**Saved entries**
--------------------------------

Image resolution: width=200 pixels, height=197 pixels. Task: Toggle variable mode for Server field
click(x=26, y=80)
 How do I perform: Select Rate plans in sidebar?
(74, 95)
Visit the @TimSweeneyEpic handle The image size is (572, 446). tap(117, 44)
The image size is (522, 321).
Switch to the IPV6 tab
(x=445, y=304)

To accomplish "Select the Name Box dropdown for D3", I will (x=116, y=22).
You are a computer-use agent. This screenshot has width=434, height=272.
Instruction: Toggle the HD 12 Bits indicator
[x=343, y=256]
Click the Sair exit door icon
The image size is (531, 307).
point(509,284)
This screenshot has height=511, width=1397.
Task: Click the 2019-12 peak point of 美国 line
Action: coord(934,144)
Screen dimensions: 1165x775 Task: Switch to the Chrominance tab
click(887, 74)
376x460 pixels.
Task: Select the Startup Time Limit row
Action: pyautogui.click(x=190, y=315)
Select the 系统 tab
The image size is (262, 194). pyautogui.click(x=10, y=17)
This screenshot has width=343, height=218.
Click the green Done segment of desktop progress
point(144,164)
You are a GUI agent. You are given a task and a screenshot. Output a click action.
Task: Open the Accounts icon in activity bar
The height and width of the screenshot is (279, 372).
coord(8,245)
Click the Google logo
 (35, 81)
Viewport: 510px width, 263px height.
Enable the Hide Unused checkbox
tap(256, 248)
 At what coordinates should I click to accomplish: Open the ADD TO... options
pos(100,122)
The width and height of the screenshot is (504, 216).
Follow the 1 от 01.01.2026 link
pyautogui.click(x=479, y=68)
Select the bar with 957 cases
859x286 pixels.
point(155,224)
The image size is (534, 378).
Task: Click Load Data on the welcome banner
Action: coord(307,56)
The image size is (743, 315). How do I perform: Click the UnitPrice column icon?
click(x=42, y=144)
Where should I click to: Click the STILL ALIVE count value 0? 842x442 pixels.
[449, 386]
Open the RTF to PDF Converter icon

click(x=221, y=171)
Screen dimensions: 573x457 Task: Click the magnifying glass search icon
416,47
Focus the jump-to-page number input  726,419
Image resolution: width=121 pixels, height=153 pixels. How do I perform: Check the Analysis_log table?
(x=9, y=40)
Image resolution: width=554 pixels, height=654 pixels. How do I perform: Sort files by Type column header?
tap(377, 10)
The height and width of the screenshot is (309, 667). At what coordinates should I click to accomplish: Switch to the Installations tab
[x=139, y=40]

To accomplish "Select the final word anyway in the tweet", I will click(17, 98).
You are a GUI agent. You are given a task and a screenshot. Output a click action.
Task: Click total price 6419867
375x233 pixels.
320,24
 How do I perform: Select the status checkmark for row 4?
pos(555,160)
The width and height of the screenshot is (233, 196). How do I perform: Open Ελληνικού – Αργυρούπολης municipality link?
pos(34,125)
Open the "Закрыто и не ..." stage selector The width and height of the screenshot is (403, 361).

--------------------------------

**WHAT TO PRODUCE**
Copy the stretch of the records above that runs from the line with "Instruction: Toggle the HD 12 Bits indicator" through the line with "Task: Open the Accounts icon in activity bar". Both end lines belong in the copy, and nothing else does.

**YOUR SOLUTION**
Instruction: Toggle the HD 12 Bits indicator
[x=343, y=256]
Click the Sair exit door icon
The image size is (531, 307).
point(509,284)
This screenshot has height=511, width=1397.
Task: Click the 2019-12 peak point of 美国 line
Action: coord(934,144)
Screen dimensions: 1165x775 Task: Switch to the Chrominance tab
click(887, 74)
376x460 pixels.
Task: Select the Startup Time Limit row
Action: pyautogui.click(x=190, y=315)
Select the 系统 tab
The image size is (262, 194). pyautogui.click(x=10, y=17)
This screenshot has width=343, height=218.
Click the green Done segment of desktop progress
point(144,164)
You are a GUI agent. You are given a task and a screenshot. Output a click action.
Task: Open the Accounts icon in activity bar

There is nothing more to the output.